------ EXTRACTED ENTRIES ------

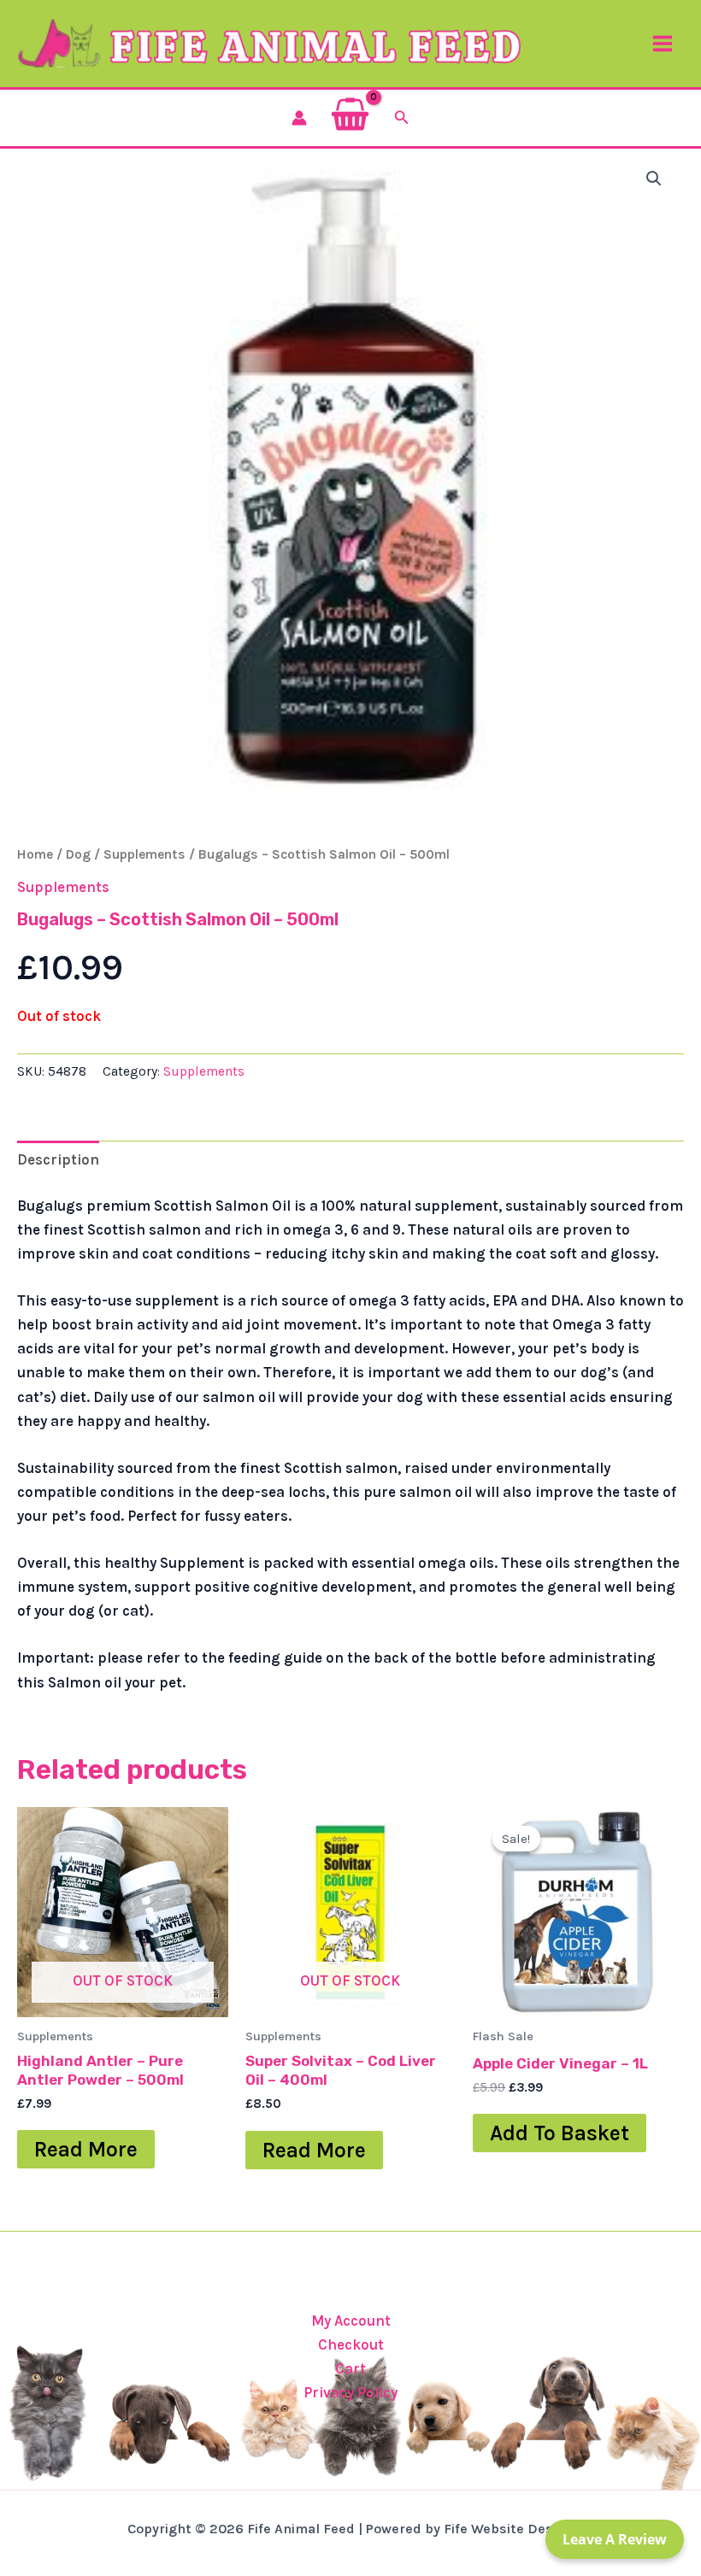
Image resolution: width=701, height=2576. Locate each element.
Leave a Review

------
------ EXTRACTED ENTRIES ------

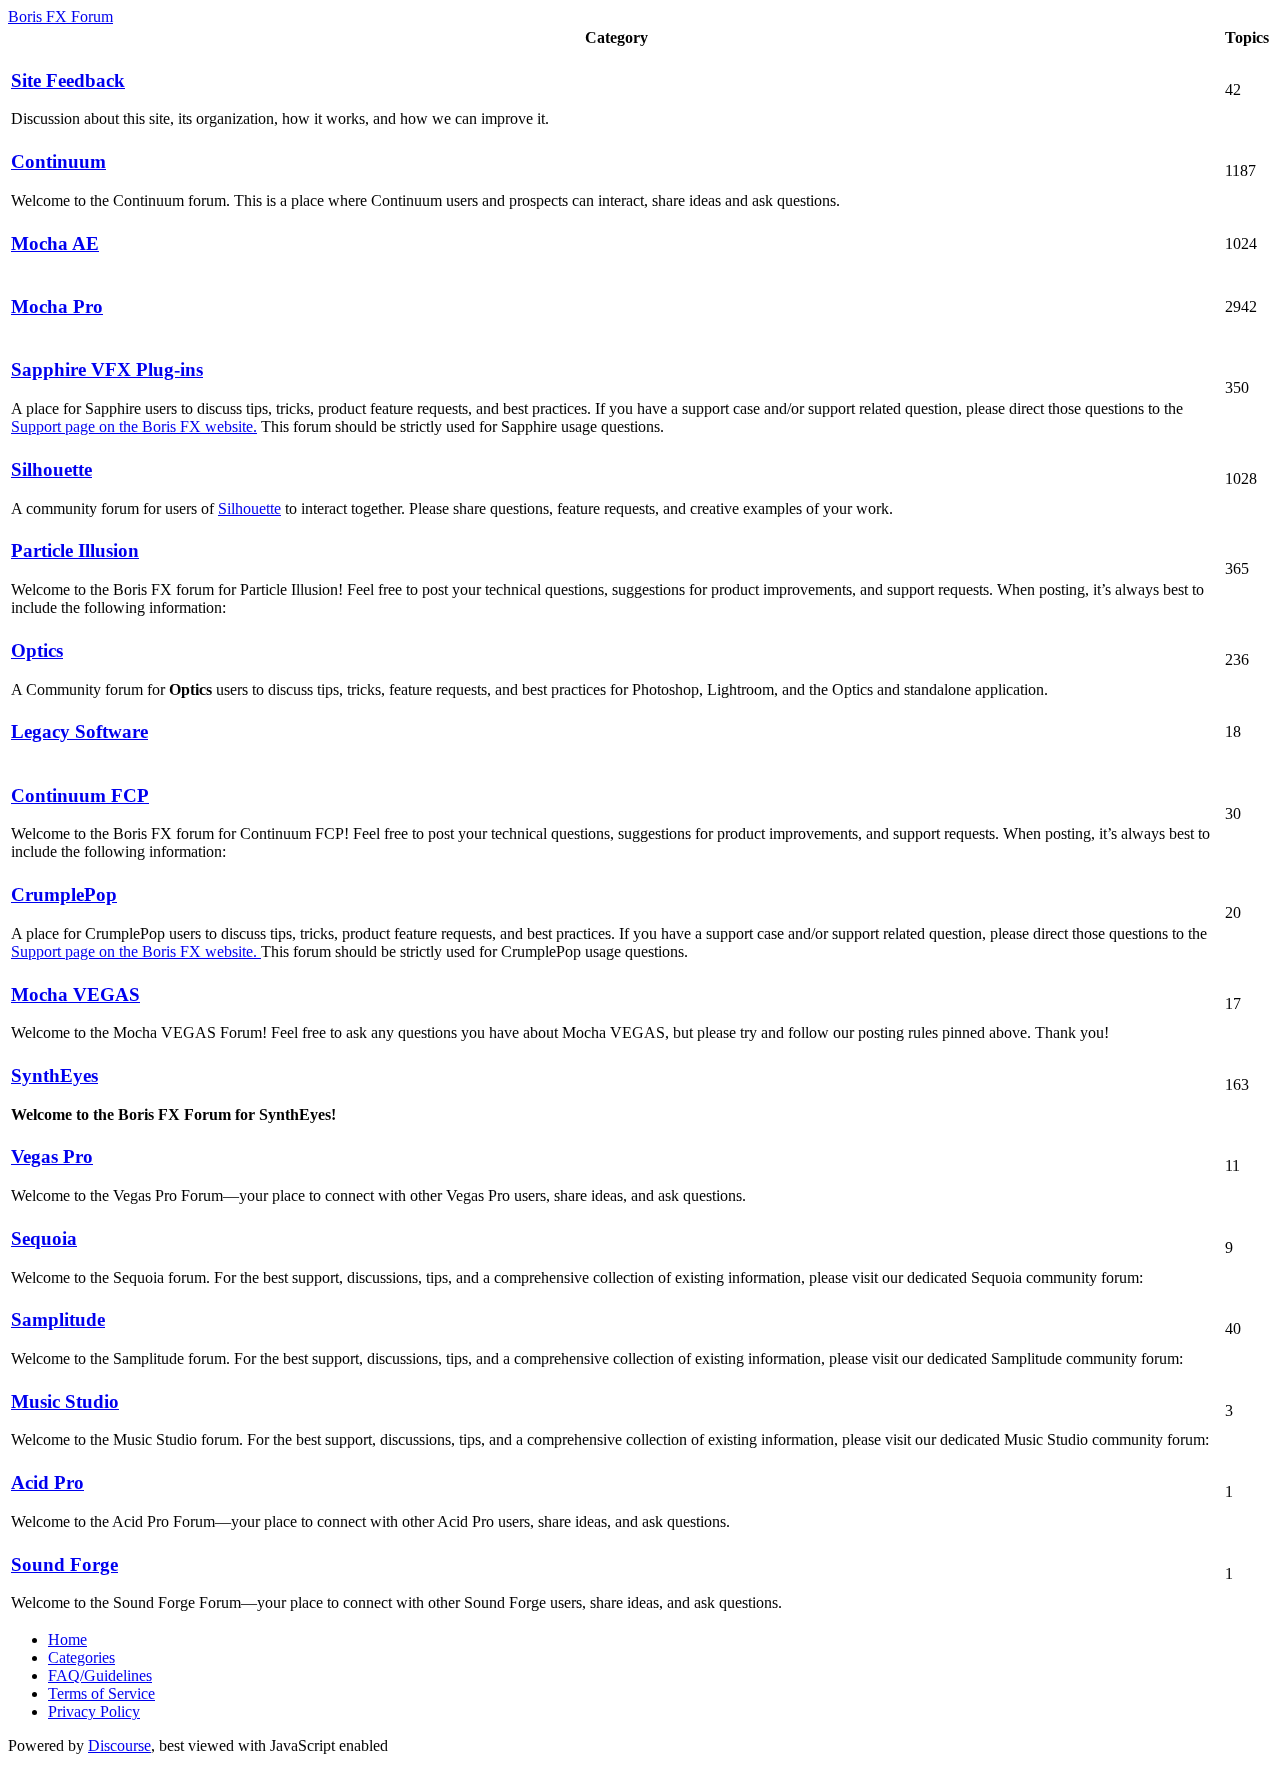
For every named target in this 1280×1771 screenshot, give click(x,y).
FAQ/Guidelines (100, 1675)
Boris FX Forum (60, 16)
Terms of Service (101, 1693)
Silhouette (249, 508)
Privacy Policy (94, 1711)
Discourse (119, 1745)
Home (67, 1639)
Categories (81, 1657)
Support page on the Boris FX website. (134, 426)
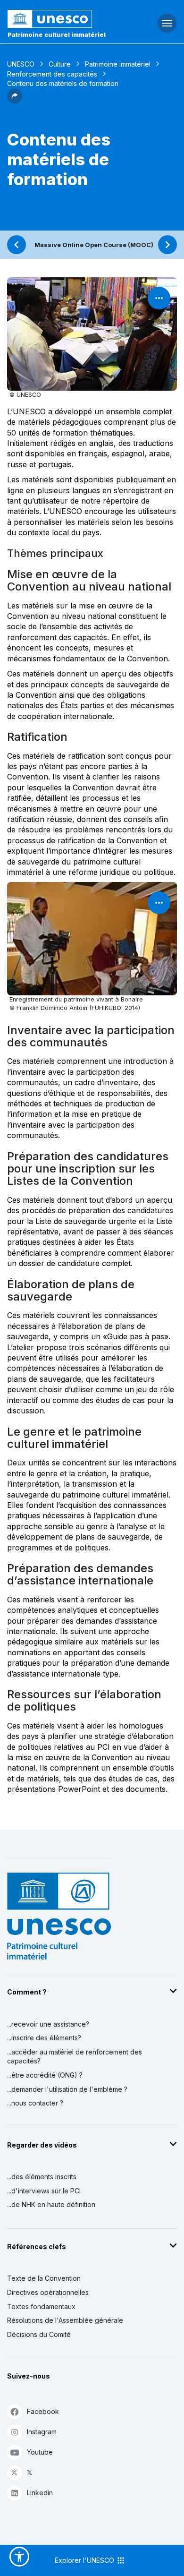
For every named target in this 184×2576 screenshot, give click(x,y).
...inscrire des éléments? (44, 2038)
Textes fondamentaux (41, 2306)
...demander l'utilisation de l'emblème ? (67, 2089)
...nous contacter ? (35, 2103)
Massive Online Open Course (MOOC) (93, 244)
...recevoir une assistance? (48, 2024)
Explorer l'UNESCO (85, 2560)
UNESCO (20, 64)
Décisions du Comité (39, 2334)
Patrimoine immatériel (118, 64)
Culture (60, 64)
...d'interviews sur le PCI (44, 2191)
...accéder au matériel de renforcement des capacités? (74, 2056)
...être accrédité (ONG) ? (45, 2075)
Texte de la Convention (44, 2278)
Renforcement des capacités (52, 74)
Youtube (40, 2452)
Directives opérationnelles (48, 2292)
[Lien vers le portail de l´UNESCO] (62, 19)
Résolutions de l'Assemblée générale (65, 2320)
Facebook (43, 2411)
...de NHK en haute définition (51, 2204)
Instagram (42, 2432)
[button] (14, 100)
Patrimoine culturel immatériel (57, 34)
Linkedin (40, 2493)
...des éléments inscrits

------
------ EXTRACTED ENTRIES ------

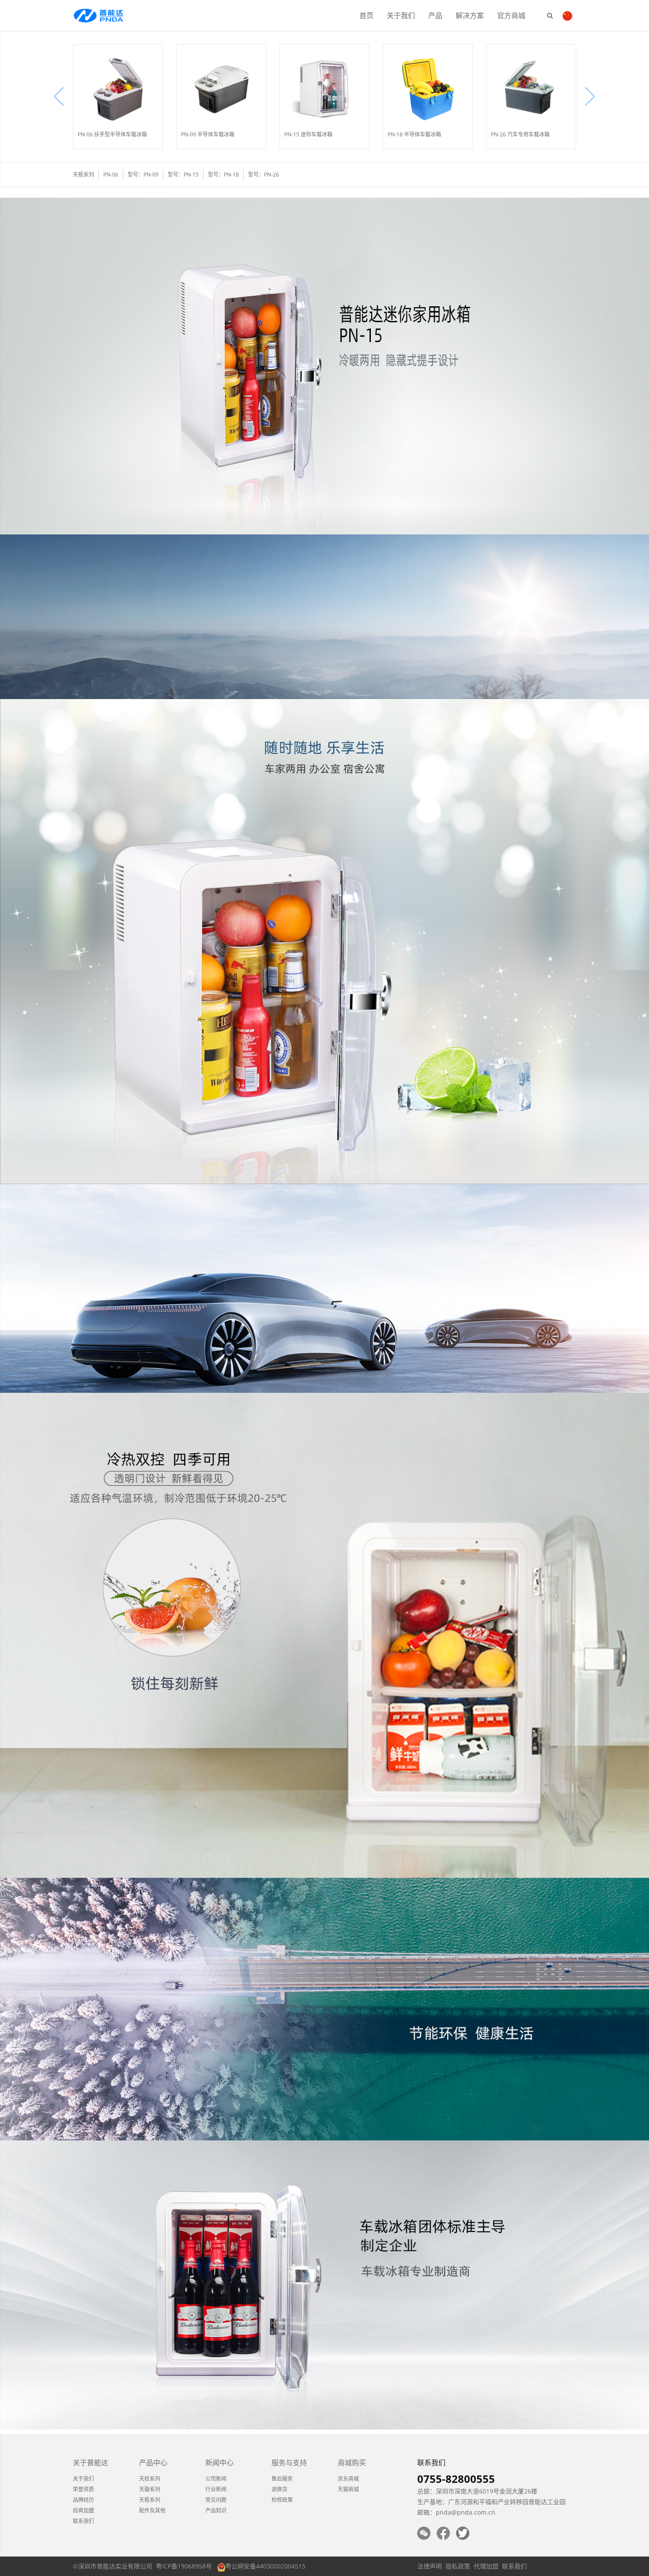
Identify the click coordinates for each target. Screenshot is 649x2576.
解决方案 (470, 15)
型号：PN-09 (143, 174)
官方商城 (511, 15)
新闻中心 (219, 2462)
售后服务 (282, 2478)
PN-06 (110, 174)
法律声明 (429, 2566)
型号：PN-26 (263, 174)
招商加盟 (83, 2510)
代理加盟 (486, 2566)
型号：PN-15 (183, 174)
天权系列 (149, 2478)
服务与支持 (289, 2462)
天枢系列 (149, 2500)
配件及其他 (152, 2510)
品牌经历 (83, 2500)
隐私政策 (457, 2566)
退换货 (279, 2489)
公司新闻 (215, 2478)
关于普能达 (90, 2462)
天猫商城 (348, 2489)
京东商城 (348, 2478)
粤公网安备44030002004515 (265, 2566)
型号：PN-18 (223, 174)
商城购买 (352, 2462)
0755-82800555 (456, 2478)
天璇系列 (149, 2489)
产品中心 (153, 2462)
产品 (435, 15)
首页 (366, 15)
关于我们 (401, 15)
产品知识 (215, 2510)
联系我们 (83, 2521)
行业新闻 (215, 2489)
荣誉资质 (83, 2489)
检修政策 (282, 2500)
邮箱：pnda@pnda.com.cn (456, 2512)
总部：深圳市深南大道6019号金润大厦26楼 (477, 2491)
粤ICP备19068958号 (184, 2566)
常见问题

------

### EXERCISE GOAL
Wherever the string "immatériel" turns up in the material, copy the whole line.

### RESPONSE AREA
Patrimoine immatériel (118, 64)
Patrimoine culturel immatériel (57, 34)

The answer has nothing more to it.